Le Juge Bona rentra dans son bureau à dix heures ce matin-là, déposant son chapeau sur un porte manteau avant d’aller s’assoir sur sa chaise rembourrée. L’homme était grand et élancé, l’air sympathique derrière ses lunettes en demi-lunes. Une calvitie rongeait le sommet de son front, les rides marquaient son âge déjà avancé, il avait une barbe grisonnante entretenue. Soupirant, il se frotta les yeux et fit un grand sourire en regardant par la fenêtre : encore une bonne journée pour mettre des méchants en prison avec les joies de l’administration. Alors qu’il s’apprêtait à lire son courrier déjà posé sur son bureau, son assistant frappa à la porte et entra lorsqu’on le lui permit :

Monsieur le juge ? Un colis urgent…

On lui déposa un énorme carton, aussi long que large sur son bureau en chêne massif, lui mangeant tout l’espace disponible. Il poussa un long soupir et l’ouvrit grâce à un coupe-papier à côté. Il replia le carton, regarda à l’intérieur. Replaçant ses lunettes, il saisit à l’aide de ses mains rêches un sabre de très bonne facture.

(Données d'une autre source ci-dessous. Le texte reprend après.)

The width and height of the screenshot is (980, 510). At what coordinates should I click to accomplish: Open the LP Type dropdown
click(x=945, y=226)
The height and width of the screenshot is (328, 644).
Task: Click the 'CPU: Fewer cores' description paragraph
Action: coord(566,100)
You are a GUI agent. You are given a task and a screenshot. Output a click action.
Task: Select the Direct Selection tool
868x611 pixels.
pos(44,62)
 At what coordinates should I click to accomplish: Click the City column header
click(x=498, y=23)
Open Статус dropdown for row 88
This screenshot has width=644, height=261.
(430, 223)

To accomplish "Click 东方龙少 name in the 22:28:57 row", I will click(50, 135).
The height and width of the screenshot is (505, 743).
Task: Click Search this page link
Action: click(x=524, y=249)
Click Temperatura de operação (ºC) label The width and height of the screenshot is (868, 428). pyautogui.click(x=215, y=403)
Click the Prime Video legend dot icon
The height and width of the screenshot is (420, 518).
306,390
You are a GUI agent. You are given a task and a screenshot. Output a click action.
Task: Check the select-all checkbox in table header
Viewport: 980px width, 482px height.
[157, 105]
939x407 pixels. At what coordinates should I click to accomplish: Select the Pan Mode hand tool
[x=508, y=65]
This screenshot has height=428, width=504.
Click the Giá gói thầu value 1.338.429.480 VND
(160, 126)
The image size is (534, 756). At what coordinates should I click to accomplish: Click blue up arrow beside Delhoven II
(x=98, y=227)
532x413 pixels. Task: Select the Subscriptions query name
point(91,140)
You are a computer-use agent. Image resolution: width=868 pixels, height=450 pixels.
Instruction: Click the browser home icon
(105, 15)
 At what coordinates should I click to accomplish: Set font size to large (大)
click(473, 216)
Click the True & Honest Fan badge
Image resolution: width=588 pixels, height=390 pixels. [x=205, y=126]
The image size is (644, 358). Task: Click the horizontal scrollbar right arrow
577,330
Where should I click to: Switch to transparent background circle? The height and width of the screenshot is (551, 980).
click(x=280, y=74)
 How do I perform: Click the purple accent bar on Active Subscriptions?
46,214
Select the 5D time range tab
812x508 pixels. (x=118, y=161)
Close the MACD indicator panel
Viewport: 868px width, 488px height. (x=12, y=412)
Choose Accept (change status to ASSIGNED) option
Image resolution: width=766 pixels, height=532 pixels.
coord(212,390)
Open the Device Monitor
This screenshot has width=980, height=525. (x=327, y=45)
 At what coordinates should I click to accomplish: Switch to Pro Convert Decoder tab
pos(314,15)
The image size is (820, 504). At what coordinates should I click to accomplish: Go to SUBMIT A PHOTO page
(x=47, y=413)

Il la reposa et prit ensuite une pile de papier qu’il parcourut rapidement sans vraiment la comprendre. Puis un carnet, pour faire la même chose. Enfin, il aperçut une lettre probablement tombée au cours du voyage, qu’il sortit de son enveloppe, signée « à l’attention du Juge Bona ». Il nota l’écriture féminine et lut avec attention :

Monsieur,

Je viens à travers cette lettre ouverte me justifier quant à mes derniers actes sur votre île. Loin de moi l’idée de me disculper de quoique ce soit, mais je veux plutôt expliquer les raisons de mes agissements, ainsi que porter à votre attention les recherches que j’ai menées et qui m’ont conduite à cambrioler une résidence, m’évader de prison et détruire partiellement le palais des Badwin. Lettre qui vous conduira indéniablement à arrêter Charles Badwin, et garder sous les verrous durablement Vassilii Tchempo.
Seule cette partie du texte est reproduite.